Toda gestão é complicada, o que justifica a valorização crescente dos melhores profissionais, procedentes das melhores escolas. E se tem uma área em que esta tarefa exige, como em nenhuma outra, habilidade, sutileza e inteligência emocional, é a da saúde pública. Como quem transita em um campo minado, há que orientar sem que pareça opressão, instruir sem pretender lavagem cerebral e alertar sem permitir que o medo multiplique o risco da doença.

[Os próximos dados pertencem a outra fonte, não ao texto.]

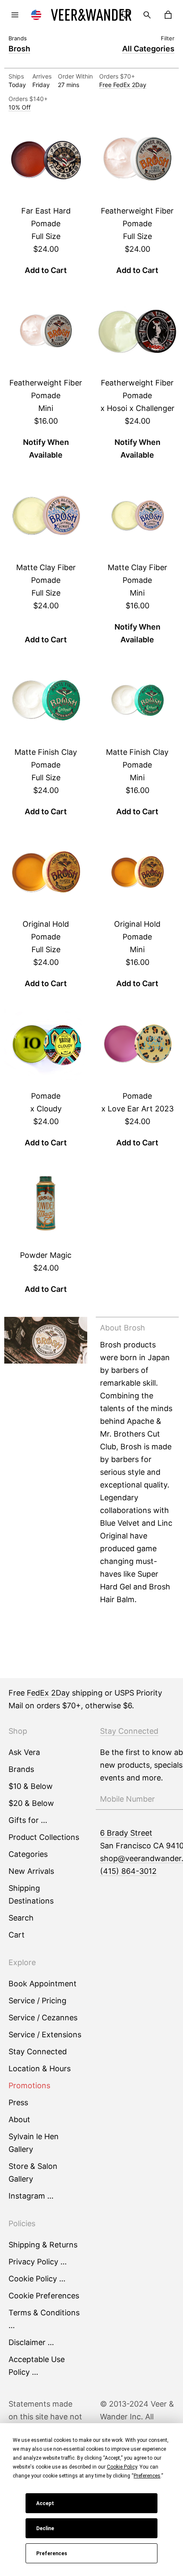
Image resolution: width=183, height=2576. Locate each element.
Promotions (29, 2085)
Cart (17, 1934)
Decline (45, 2528)
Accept (45, 2503)
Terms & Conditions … (44, 2319)
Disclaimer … (31, 2342)
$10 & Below (31, 1786)
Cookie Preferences (44, 2295)
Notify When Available (46, 448)
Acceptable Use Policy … (37, 2365)
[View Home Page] (91, 15)
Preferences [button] (147, 2476)
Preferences (51, 2553)
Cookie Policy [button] (122, 2467)
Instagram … (31, 2195)
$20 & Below (31, 1803)
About (19, 2119)
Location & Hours (40, 2068)
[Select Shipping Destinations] (36, 14)
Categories (28, 1854)
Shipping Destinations (31, 1894)
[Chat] (125, 14)
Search (21, 1917)
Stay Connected (38, 2051)
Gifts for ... (28, 1820)
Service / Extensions (45, 2034)
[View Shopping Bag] (168, 14)
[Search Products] (146, 14)
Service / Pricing (37, 2000)
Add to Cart (46, 270)
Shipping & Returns (43, 2244)
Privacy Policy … (38, 2261)
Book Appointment (43, 1983)
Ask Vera (24, 1752)
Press (18, 2102)
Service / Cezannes (43, 2017)
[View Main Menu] (15, 14)
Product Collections (44, 1837)
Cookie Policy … (37, 2278)
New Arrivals (31, 1871)
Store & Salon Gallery (33, 2172)
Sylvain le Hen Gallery (34, 2143)
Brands (21, 1769)
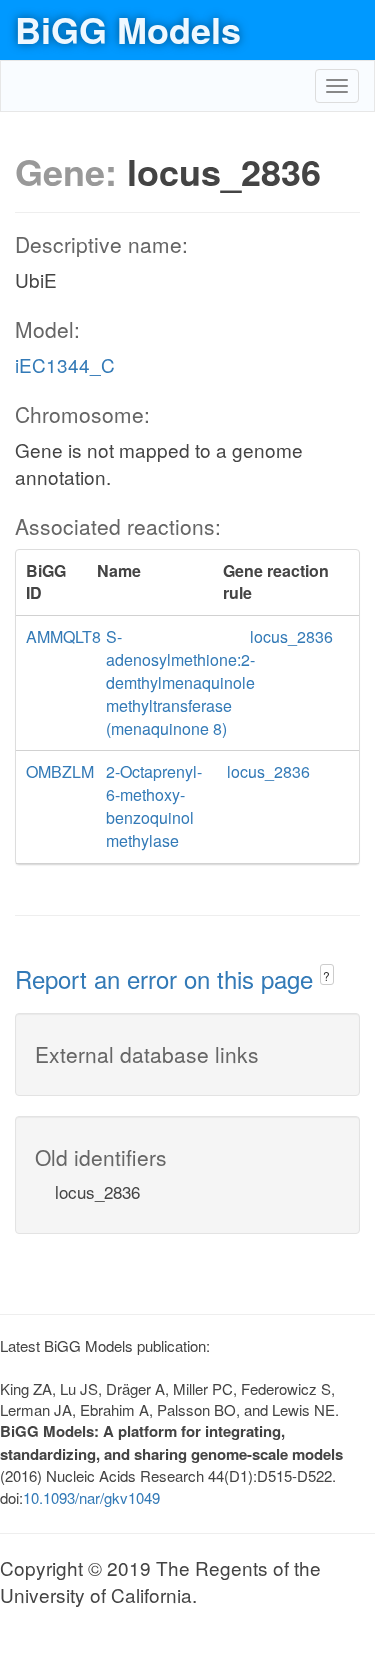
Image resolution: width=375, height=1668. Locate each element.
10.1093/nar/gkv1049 (91, 1497)
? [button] (326, 975)
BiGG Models (128, 29)
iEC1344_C (65, 364)
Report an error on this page (167, 978)
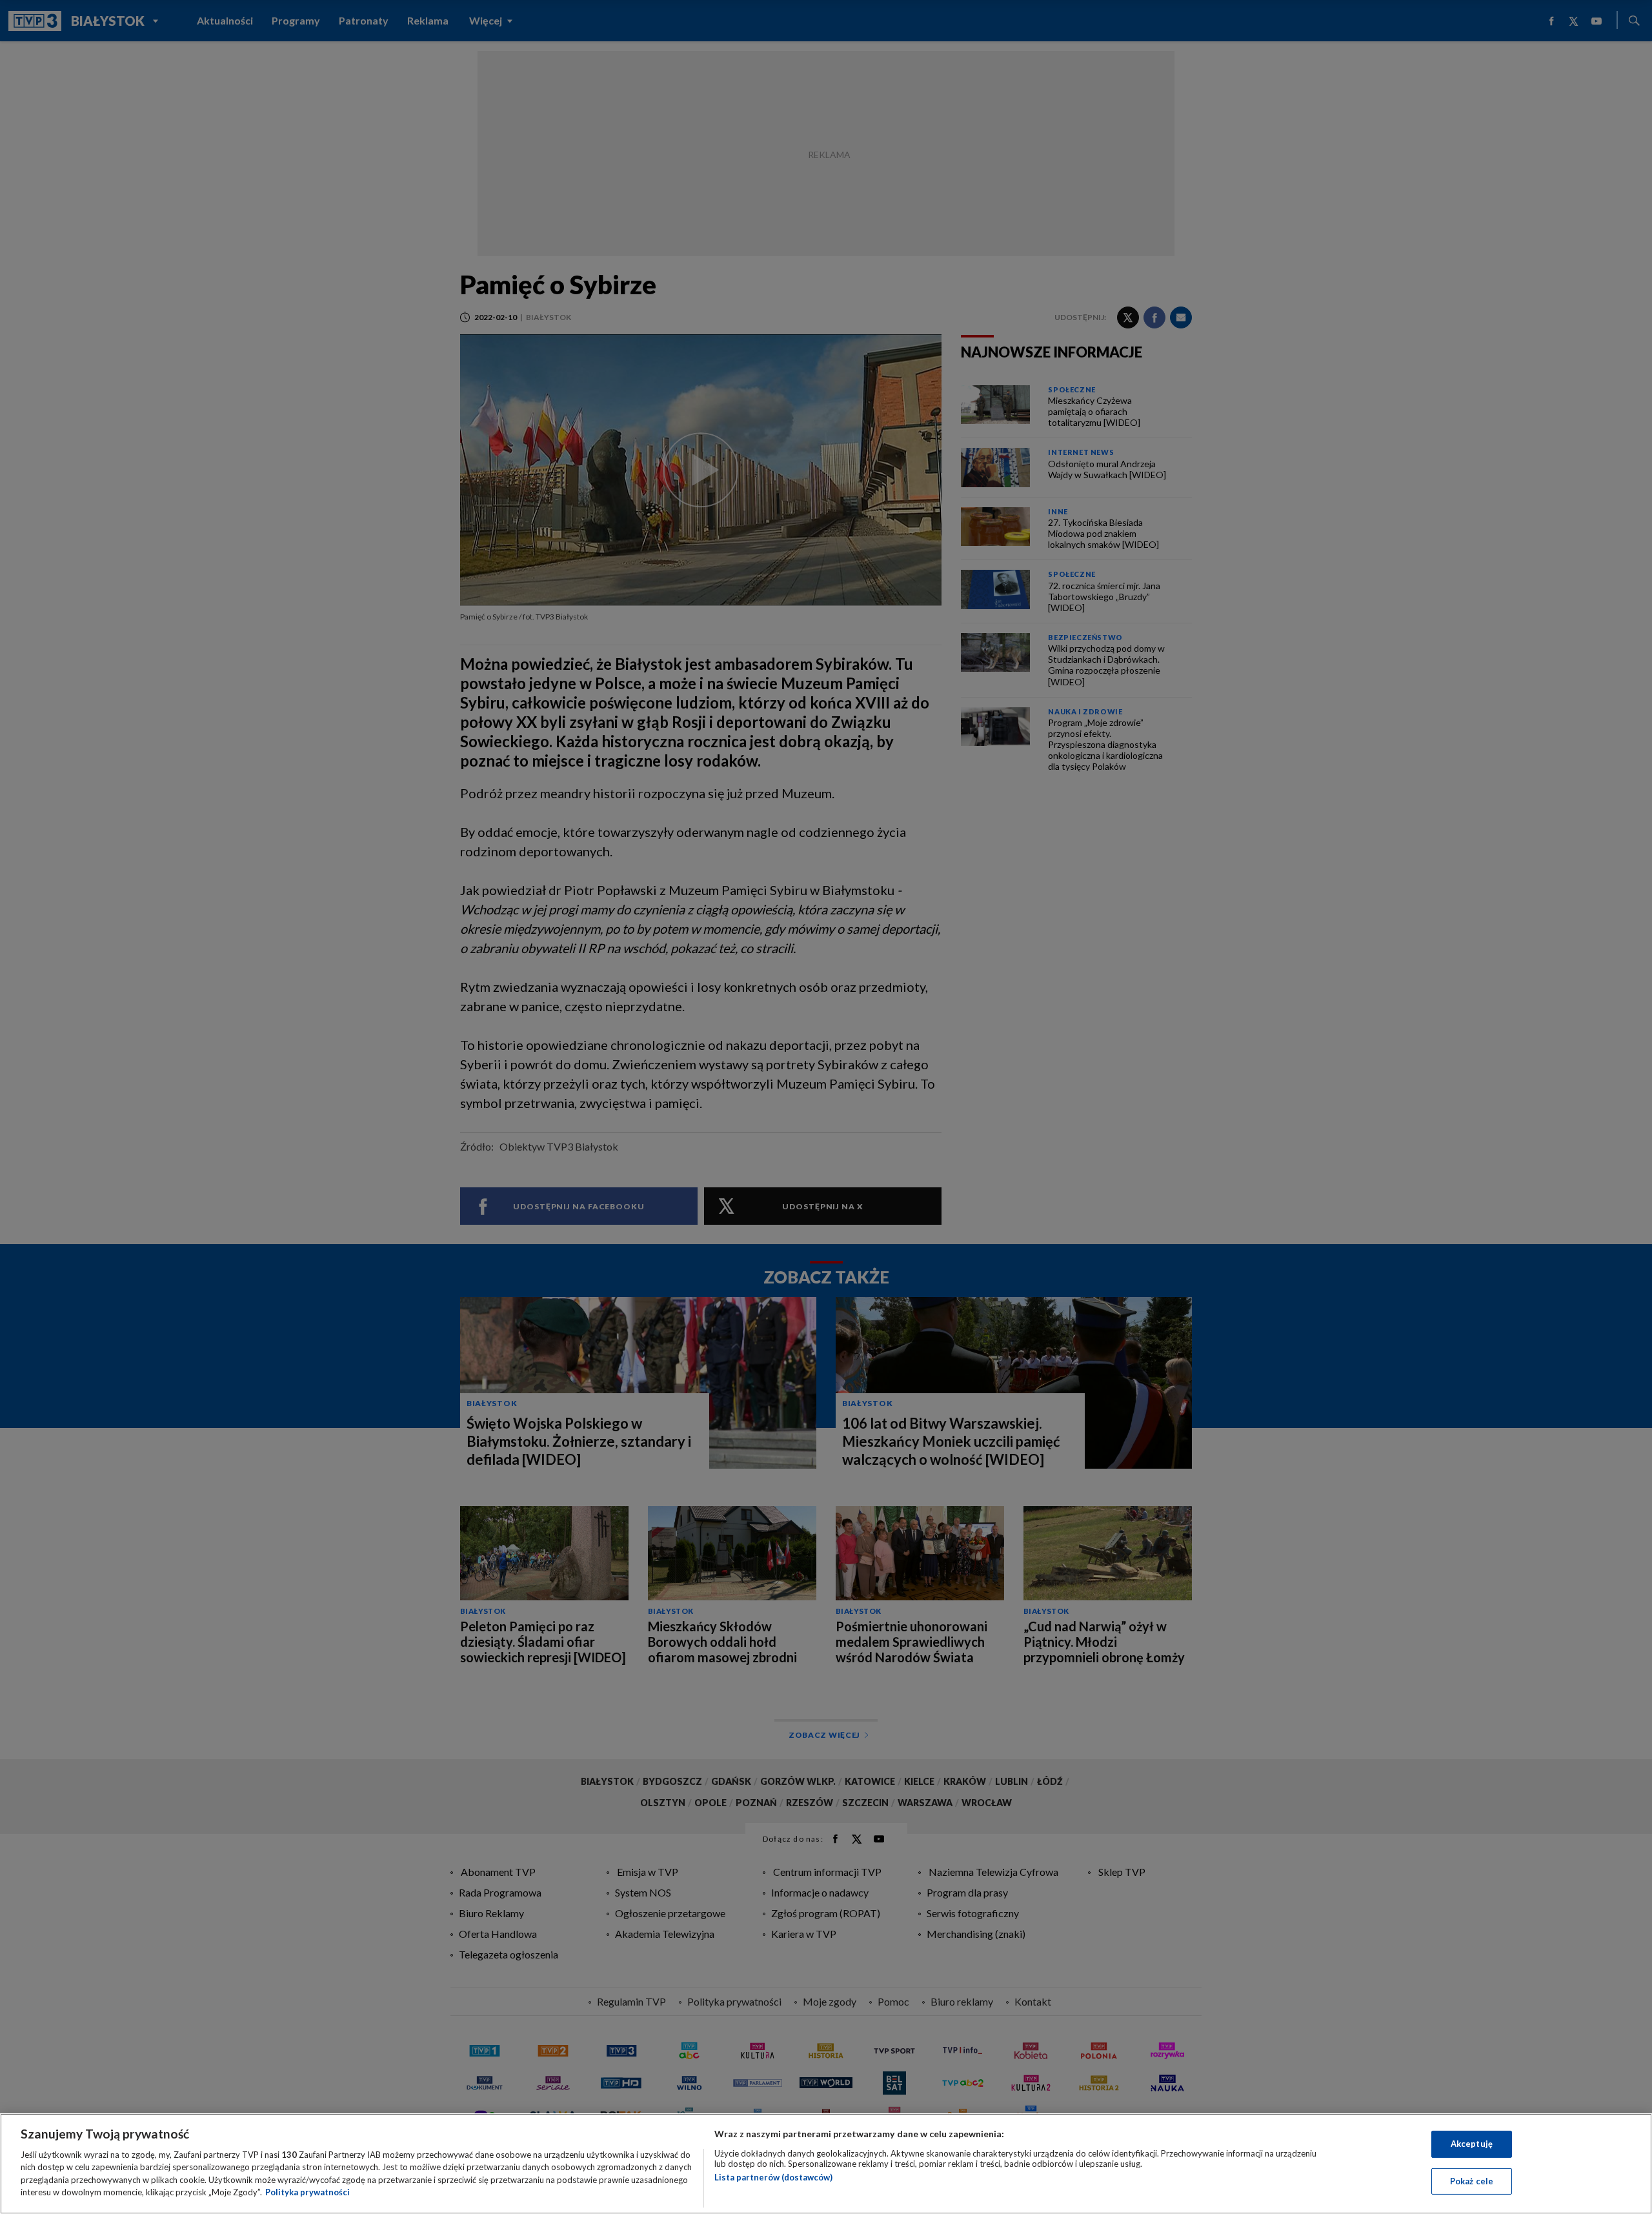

Doutor Knock (Jules Romains, 1923) é a história de um ex-bandido, travestido de médico, que se candidata a substituto durante as férias do velho médico da aldeia de Saint-Maurice, nos Alpes franceses. Foi alertado de que teria pouco trabalho porque a população era a mais saudável do mundo, mas prometeu que, quando o veterano voltasse das férias, em cada casa da aldeia haveria uma lâmpada de cabeceira acesa, a mostrar que alguém cuidava de alguém, doente. Quando os primeiros ingênuos clientes voltaram das consultas agendadas por mera curiosidade, espalhou-se o pânico na cidade com a notícia de que o doutor novo descobria doenças insuspeitadas e o quanto eram graves as moléstias que o antigo médico subestimara. A história tem um final previsível, porque afinal o bem sempre vence e o vigarista acaba desmascarado por um antigo parceiro de crimes em passagem pela aldeia.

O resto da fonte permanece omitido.